→ **Assigned task**: Read through the lines below and copy the ones holding the string "agent".

═══ Input for this task ═══

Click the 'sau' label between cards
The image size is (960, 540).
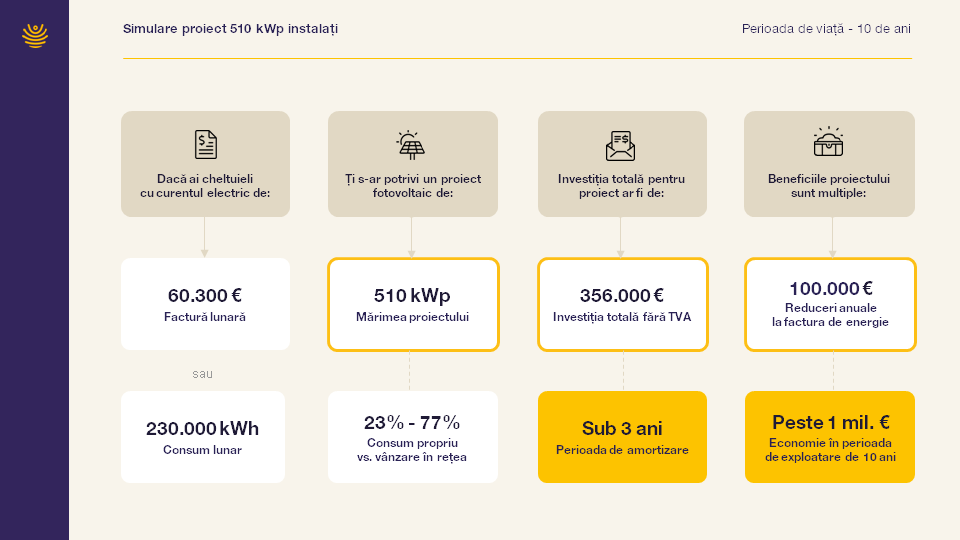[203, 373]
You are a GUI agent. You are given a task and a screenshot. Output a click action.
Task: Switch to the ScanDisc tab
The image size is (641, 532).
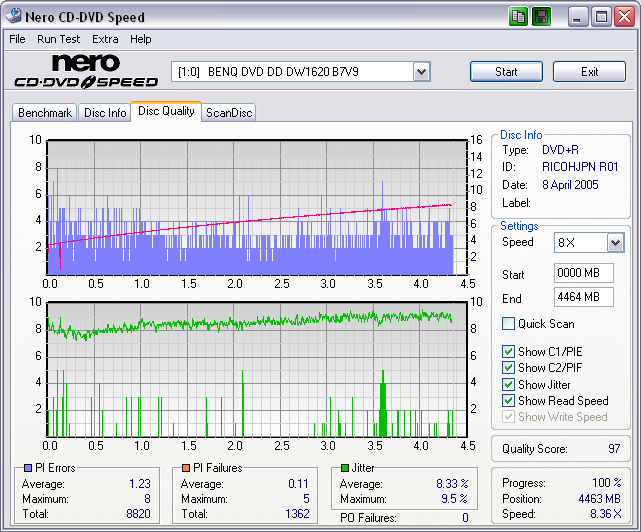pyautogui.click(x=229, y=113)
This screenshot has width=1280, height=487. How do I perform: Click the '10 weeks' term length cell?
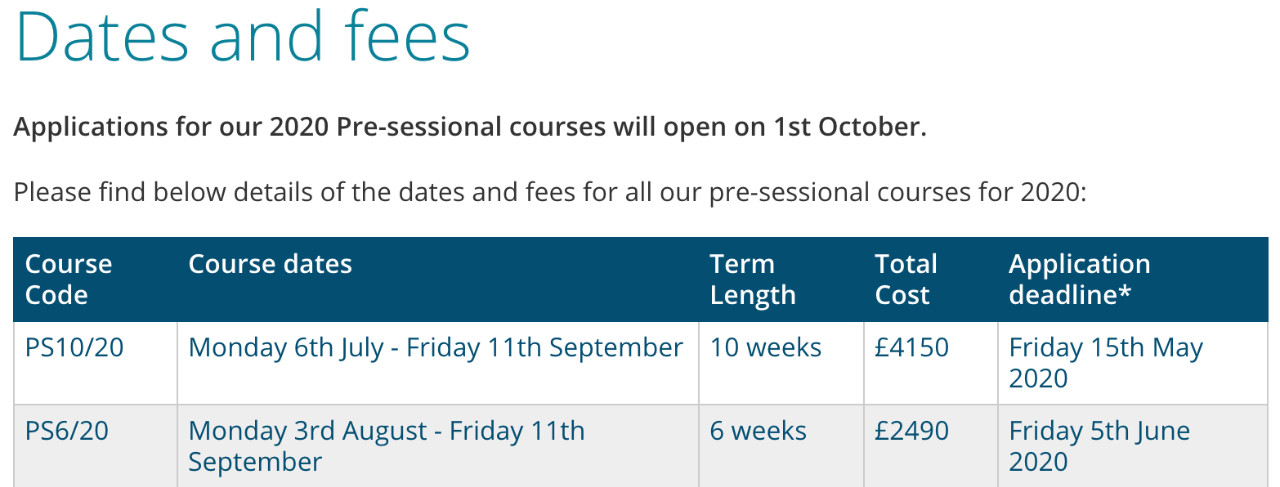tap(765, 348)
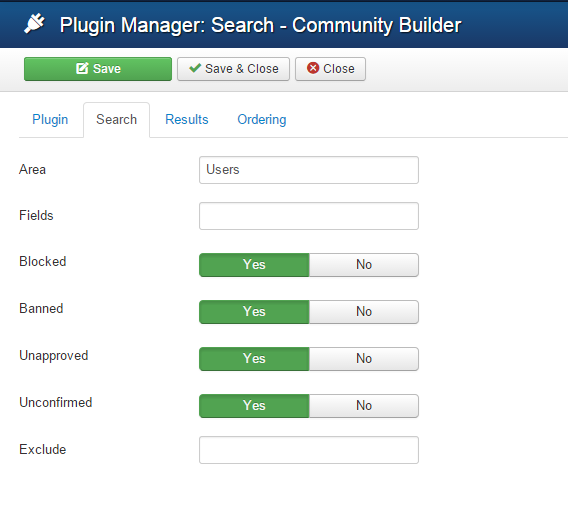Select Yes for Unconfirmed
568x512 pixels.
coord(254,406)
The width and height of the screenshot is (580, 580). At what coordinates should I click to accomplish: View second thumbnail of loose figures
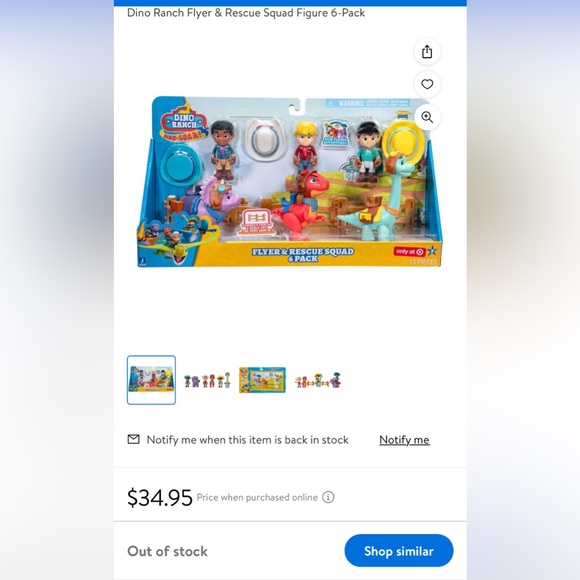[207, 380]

═══
═══ Input for this task ═══

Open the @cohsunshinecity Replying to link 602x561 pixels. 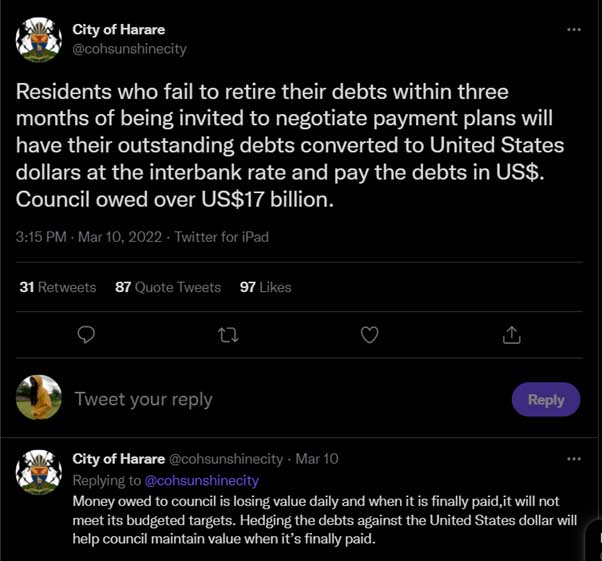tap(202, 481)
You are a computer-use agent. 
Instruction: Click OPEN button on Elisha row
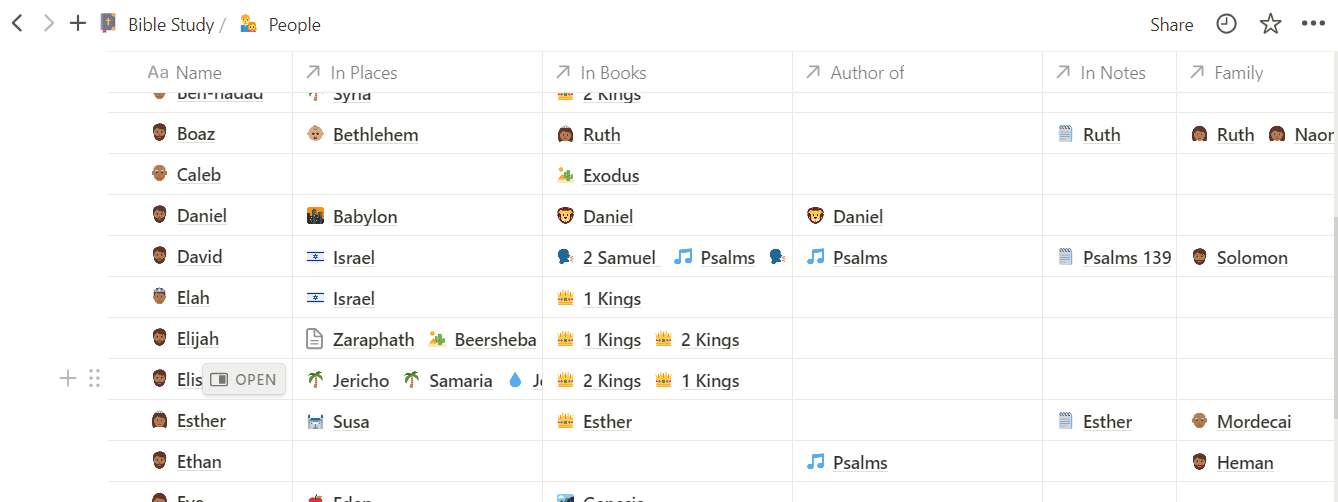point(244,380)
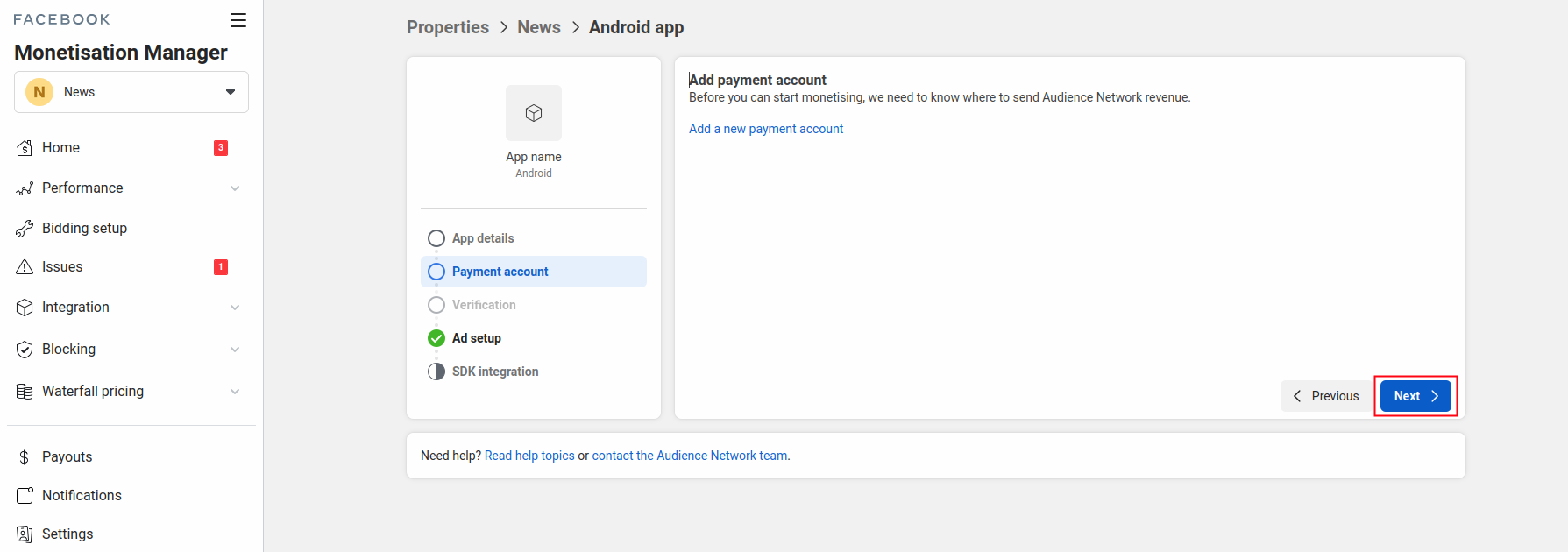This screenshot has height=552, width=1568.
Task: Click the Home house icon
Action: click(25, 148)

═══

→ **Written answer**:
You are a GUI agent. You are given a task and a screenshot. Output a click action.
You are a computer-use agent. 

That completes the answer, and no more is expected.